Sources of data
The connection of data sources to analytical tools must meet two basic criteria:
- Ensuring a stable data transfer from their place of origin – an interface that can connect with different information systems and Web services (it is sometimes necessary to extract data from web pages), to identify the basic structure of the data and store it.
- Processing of data and their preparation to a format suitable for further analysis - identifying data type, format, encoding other parameters of individual items and their processing into a machine processable form applicable for analysis and machine learning
Our interface can be connected to the current internal and external data sources and includes configurable modules that enable scraping (extracting data) from the listed data sources in multiple mark-up languages.
- Internal sources - information systems (CRM, storage system, accounting software systems for project management, DMS), logs from servers, communication content (e-mail, SMS), attendance, and so on.
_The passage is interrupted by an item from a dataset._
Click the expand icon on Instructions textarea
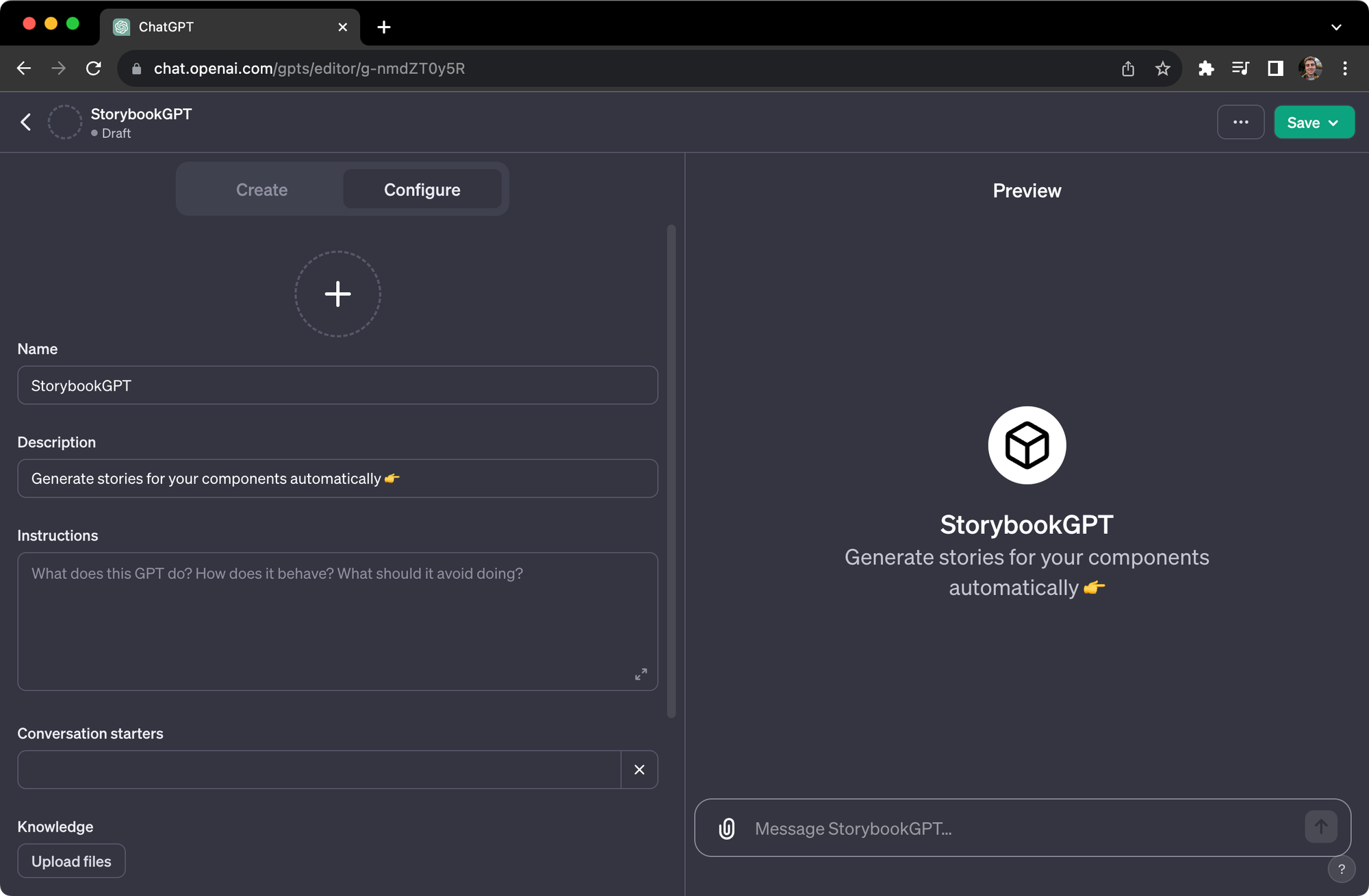Screen dimensions: 1369x896 click(x=641, y=674)
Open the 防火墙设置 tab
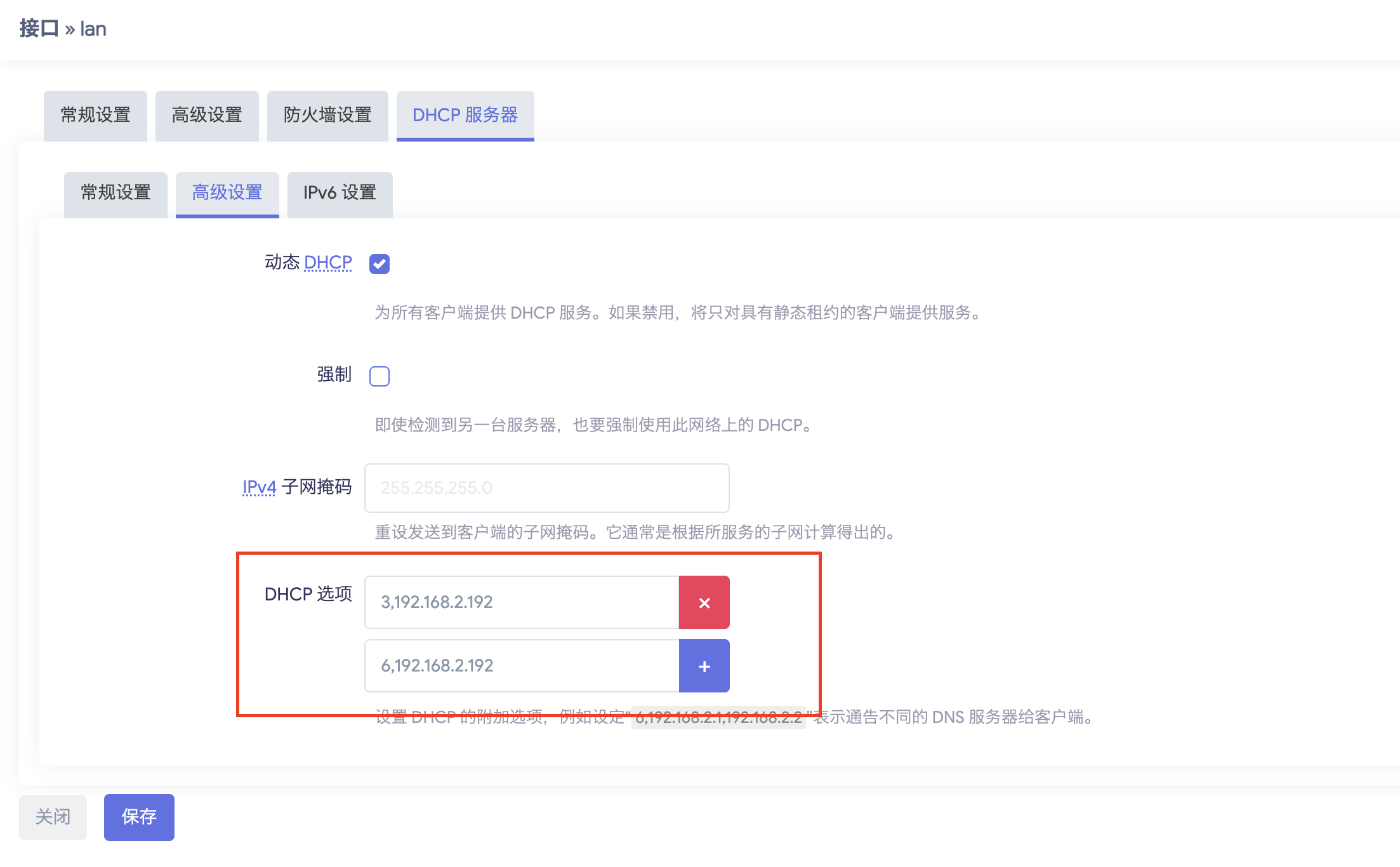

- External sources - visitor statistics (Google Analytics), advertising systems (Google Adwords, Sklik, etc.), public databases (database of companies) and websites.
Types of data obtained
- Structured data are data which is stored in precisely defined and described data fields. When people talk about databases they mostly have just structured data in mind. A typical example is a customer database in which each record consists of a name, address, account number, and so on. Structured data have a clear model and have a description, and therefore can be well stored, processed and analyzed.
- Unstructured data on the contrary do not have a precisely defined structure. This category includes all data that do not have a stable firmly-defined structure, such as images, videos, websites or content of e-mail and or/ other communications. Unstructured data constitutes the absolute majority of generated data and the term "big data" refers primarily to them.
- Semi-structured data are the intersection of the two above. This is a type of structured data without an accurate model. An example might be an entire e-mail, which consists of unstructured data – text content and attachments, and structured content - mail header with a precisely defined structure and fields (sender, recipient, date and time of departure).